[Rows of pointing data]
>> Start
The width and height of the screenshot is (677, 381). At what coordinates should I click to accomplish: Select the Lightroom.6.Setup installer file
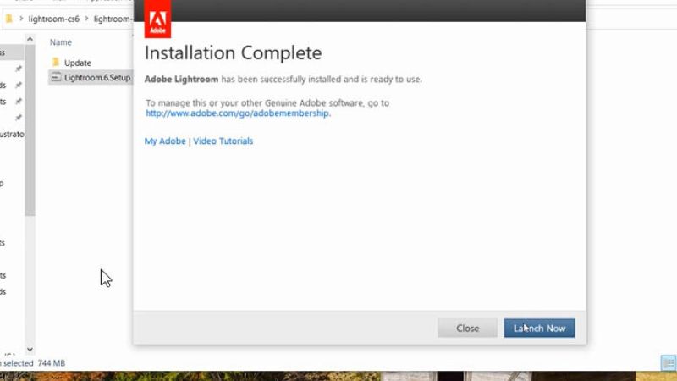[96, 78]
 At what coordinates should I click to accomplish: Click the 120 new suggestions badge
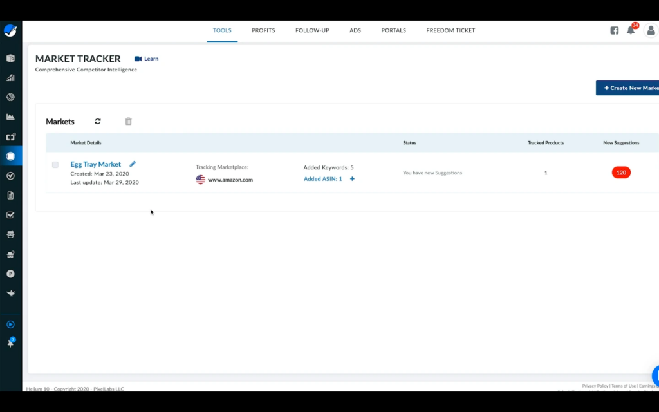point(620,172)
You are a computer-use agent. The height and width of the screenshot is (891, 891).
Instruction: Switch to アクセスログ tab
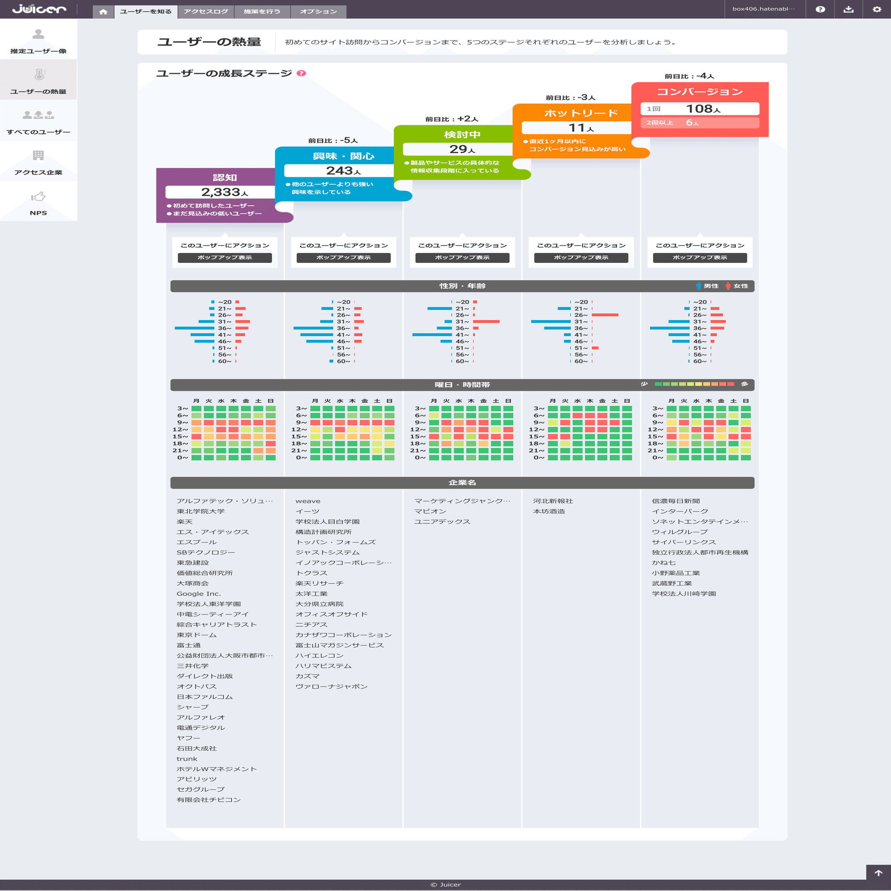point(206,12)
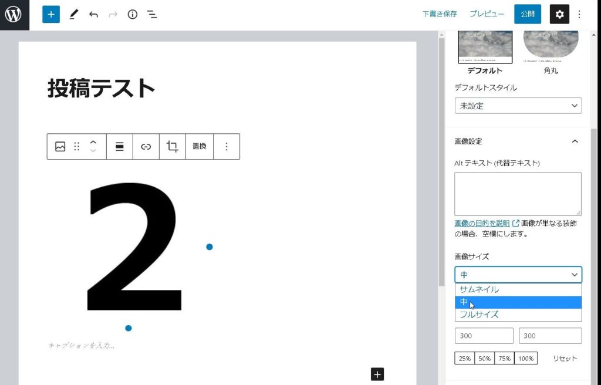601x385 pixels.
Task: Select the crop image tool
Action: (x=173, y=147)
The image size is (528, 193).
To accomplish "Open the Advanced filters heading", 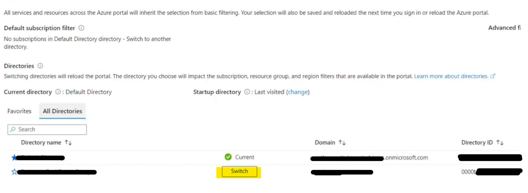I will click(504, 28).
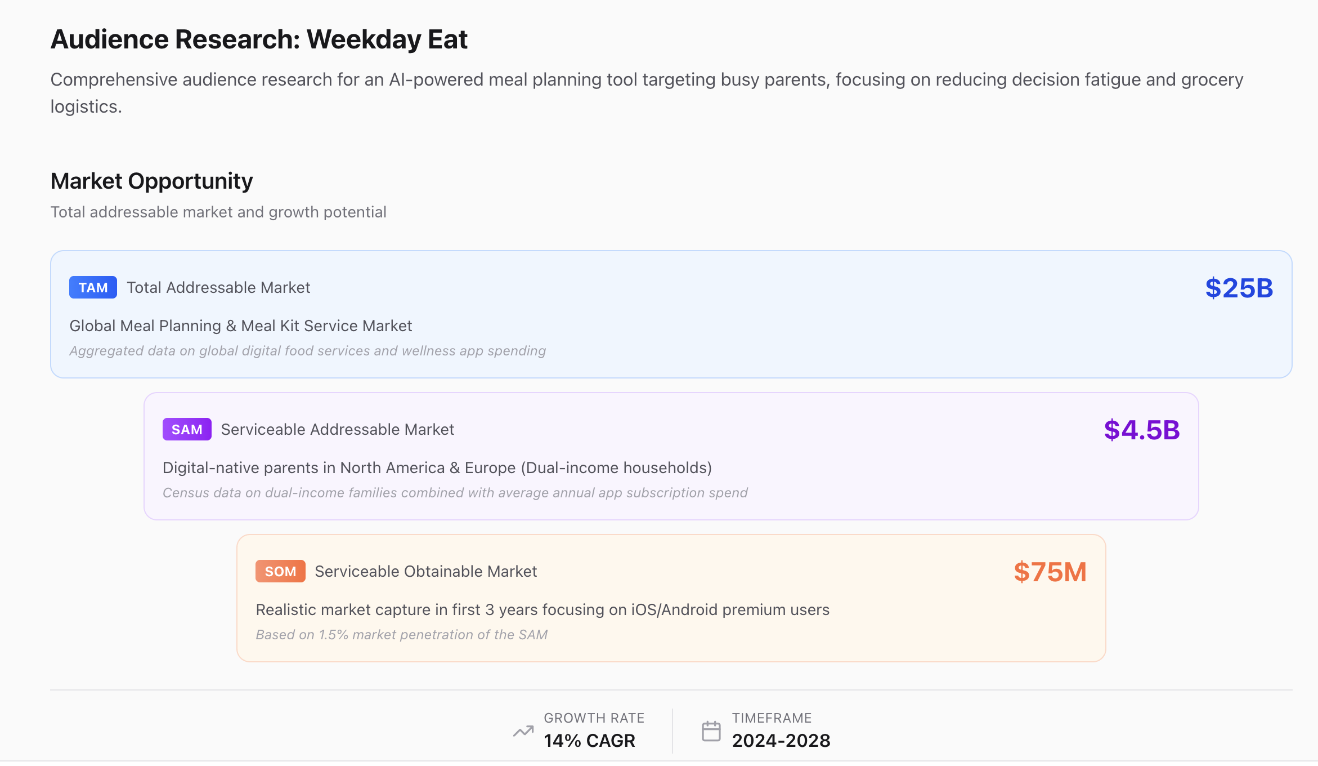Click the Serviceable Addressable Market label
The width and height of the screenshot is (1318, 766).
click(337, 429)
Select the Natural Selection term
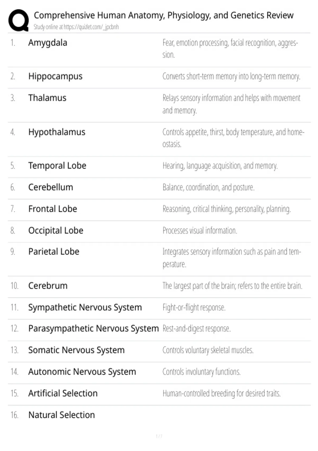Viewport: 318px width, 451px height. pyautogui.click(x=61, y=415)
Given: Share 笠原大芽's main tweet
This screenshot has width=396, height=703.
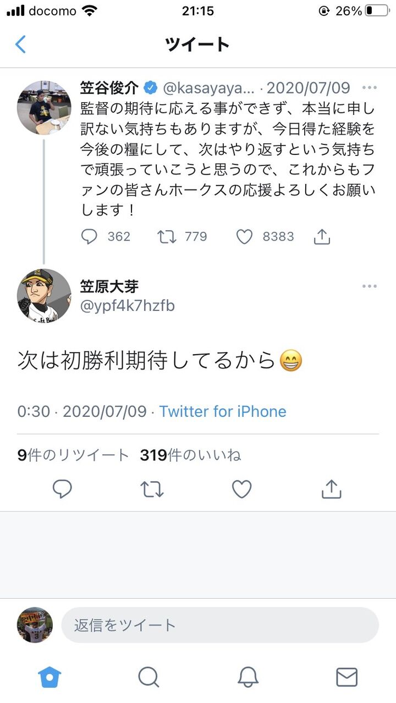Looking at the screenshot, I should click(331, 489).
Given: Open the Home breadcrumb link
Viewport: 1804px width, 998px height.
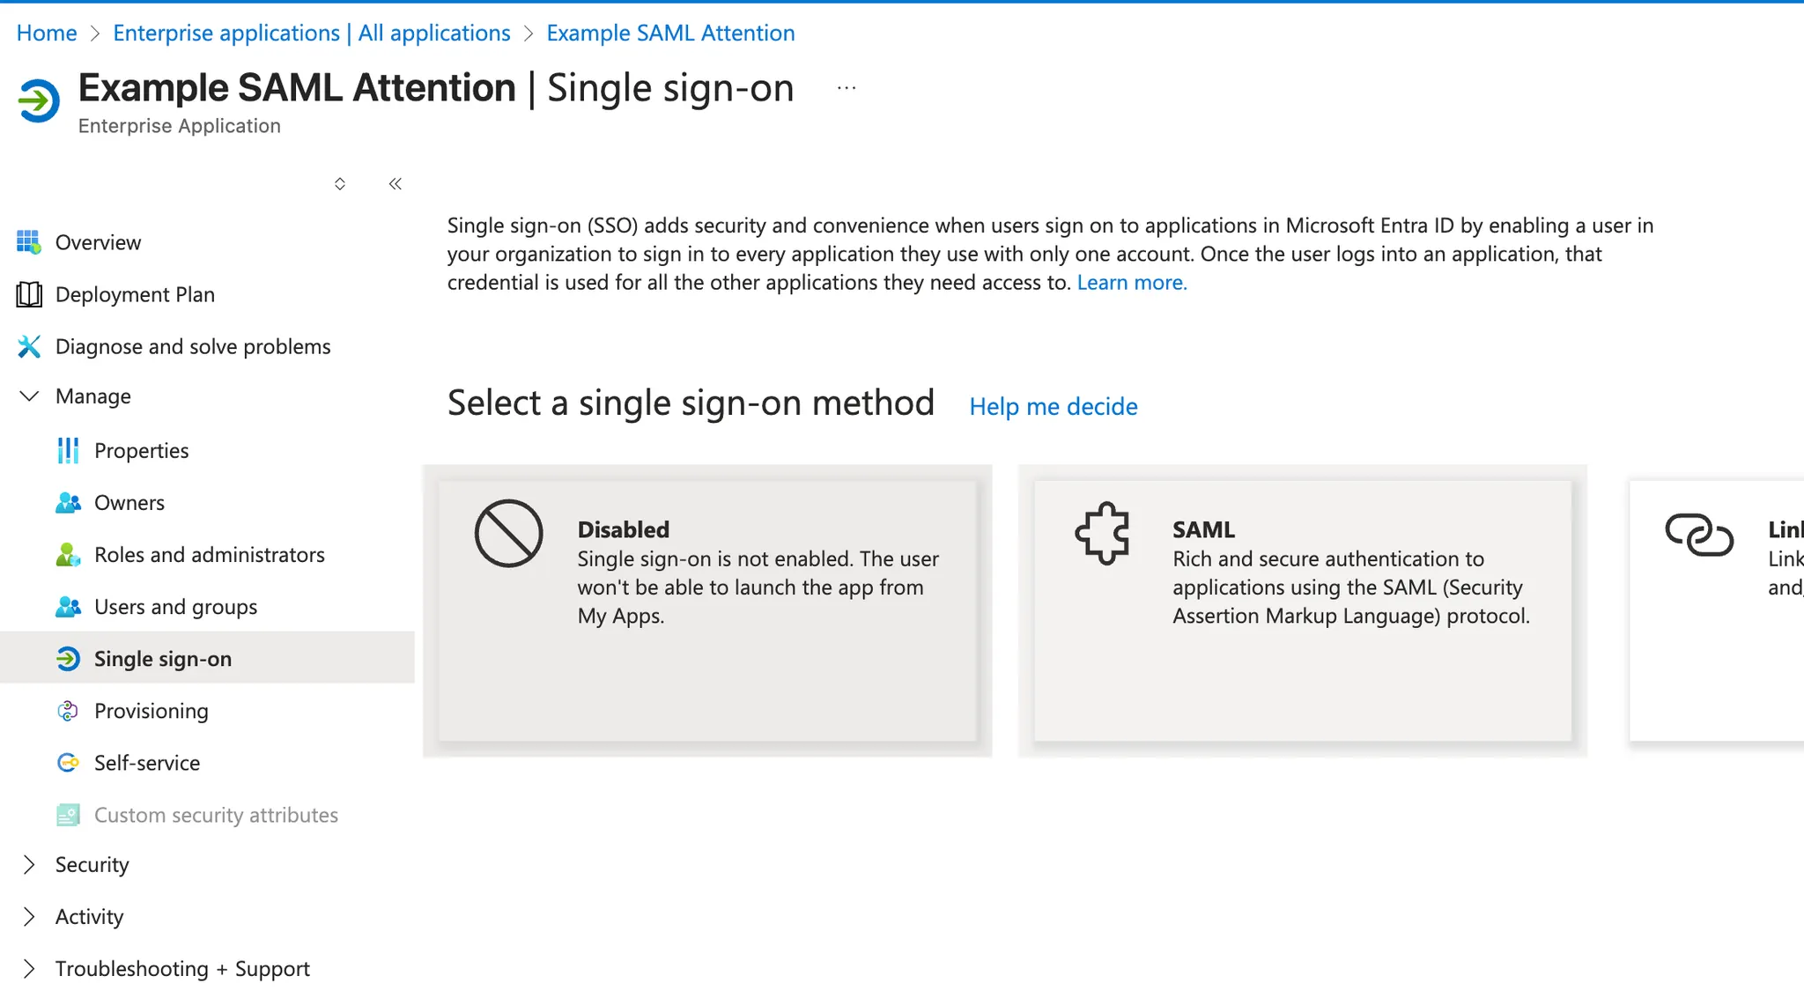Looking at the screenshot, I should click(x=46, y=33).
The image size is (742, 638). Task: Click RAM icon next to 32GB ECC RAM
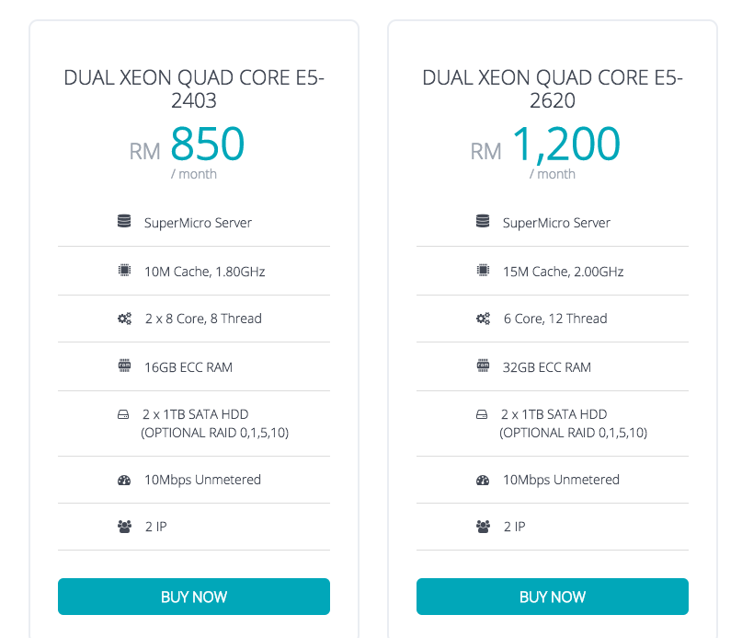[x=483, y=365]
>> End
- **WRITTEN INSTRUCTION**: Rewrite the data from its start through the line containing "Action: (x=173, y=147)", replacing "screenshot" with "screen capture" and keeping everything else the same. Omit the pictures.

- **ANSWER TO THIS PROBLEM**:
The width and height of the screen capture is (677, 381). At what coordinates should I click to accomplish: Select the Lightroom.6.Setup installer file
[96, 78]
 At what coordinates should I click to accomplish: Click the 120 new suggestions badge
point(620,172)
You are a computer-use agent. The height and width of the screen capture is (891, 891).
Instruction: Switch to アクセスログ tab
point(206,12)
601x385 pixels.
Task: Select the crop image tool
Action: (x=173, y=147)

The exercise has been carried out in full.